• [Given task]
Can you quote every one of the rows below verbatim?

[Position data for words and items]
** Begin **
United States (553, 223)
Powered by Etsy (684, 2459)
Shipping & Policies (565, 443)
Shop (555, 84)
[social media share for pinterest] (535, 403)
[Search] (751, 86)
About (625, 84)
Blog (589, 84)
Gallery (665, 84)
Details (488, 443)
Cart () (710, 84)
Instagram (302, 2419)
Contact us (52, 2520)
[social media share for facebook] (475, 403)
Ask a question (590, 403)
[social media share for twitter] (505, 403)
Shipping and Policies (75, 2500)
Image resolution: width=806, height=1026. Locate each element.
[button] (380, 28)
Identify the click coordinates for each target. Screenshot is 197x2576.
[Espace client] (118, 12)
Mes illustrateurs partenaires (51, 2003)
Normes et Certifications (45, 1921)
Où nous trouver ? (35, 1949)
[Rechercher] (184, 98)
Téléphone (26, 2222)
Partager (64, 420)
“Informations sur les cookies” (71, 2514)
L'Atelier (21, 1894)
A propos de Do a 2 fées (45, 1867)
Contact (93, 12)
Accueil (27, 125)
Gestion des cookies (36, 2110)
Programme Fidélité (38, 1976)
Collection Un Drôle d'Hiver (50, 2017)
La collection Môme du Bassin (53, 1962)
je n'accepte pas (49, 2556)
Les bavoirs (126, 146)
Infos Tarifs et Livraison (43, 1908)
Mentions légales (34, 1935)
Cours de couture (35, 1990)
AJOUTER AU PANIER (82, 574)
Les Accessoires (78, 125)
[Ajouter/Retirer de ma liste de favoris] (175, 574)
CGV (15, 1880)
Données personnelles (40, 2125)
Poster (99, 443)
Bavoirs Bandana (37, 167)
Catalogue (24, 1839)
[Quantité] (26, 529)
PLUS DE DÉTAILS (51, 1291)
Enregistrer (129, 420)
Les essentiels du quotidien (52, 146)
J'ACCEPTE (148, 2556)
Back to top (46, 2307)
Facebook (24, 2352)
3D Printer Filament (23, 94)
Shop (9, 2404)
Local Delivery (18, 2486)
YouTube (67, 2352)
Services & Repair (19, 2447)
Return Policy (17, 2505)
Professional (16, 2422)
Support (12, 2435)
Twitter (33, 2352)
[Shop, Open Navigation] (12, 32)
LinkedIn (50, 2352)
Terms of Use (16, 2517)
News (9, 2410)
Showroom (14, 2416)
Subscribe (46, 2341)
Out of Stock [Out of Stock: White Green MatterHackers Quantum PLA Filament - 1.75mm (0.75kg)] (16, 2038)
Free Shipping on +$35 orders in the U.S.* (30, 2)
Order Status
** End **
• [Correct response]
United States (553, 223)
Powered by Etsy (684, 2459)
Shipping & Policies (565, 443)
Shop (555, 84)
[social media share for pinterest] (535, 403)
[Search] (751, 86)
About (625, 84)
Blog (589, 84)
Gallery (665, 84)
Details (488, 443)
Cart () (710, 84)
Instagram (302, 2419)
Contact us (52, 2520)
[social media share for facebook] (475, 403)
Ask a question (590, 403)
[social media share for twitter] (505, 403)
Shipping and Policies (75, 2500)
Image resolution: width=806, height=1026. Locate each element.
[button] (380, 28)
Identify the click coordinates for each target. Screenshot is 197x2576.
[Espace client] (118, 12)
Mes illustrateurs partenaires (51, 2003)
Normes et Certifications (45, 1921)
Où nous trouver ? (35, 1949)
[Rechercher] (184, 98)
Téléphone (26, 2222)
Partager (64, 420)
“Informations sur les cookies” (71, 2514)
L'Atelier (21, 1894)
A propos de Do a 2 fées (45, 1867)
Contact (93, 12)
Accueil (27, 125)
Gestion des cookies (36, 2110)
Programme Fidélité (38, 1976)
Collection Un Drôle d'Hiver (50, 2017)
La collection Môme du Bassin (53, 1962)
je n'accepte pas (49, 2556)
Les bavoirs (126, 146)
Infos Tarifs et Livraison (43, 1908)
Mentions légales (34, 1935)
Cours de couture (35, 1990)
AJOUTER AU PANIER (82, 574)
Les Accessoires (78, 125)
[Ajouter/Retirer de ma liste de favoris] (175, 574)
CGV (15, 1880)
Données personnelles (40, 2125)
Poster (99, 443)
Bavoirs Bandana (37, 167)
Catalogue (24, 1839)
[Quantité] (26, 529)
PLUS DE DÉTAILS (51, 1291)
Enregistrer (129, 420)
Les essentiels du quotidien (52, 146)
J'ACCEPTE (148, 2556)
Back to top (46, 2307)
Facebook (24, 2352)
3D Printer Filament (23, 94)
Shop (9, 2404)
Local Delivery (18, 2486)
YouTube (67, 2352)
Services & Repair (19, 2447)
Return Policy (17, 2505)
Professional (16, 2422)
Support (12, 2435)
Twitter (33, 2352)
[Shop, Open Navigation] (12, 32)
LinkedIn (50, 2352)
Terms of Use (16, 2517)
News (9, 2410)
Showroom (14, 2416)
Subscribe (46, 2341)
Out of Stock [Out of Stock: White Green MatterHackers Quantum PLA Filament - 1.75mm (0.75kg)] (16, 2038)
Free Shipping on +$35 orders in the U.S.* (30, 2)
Order Status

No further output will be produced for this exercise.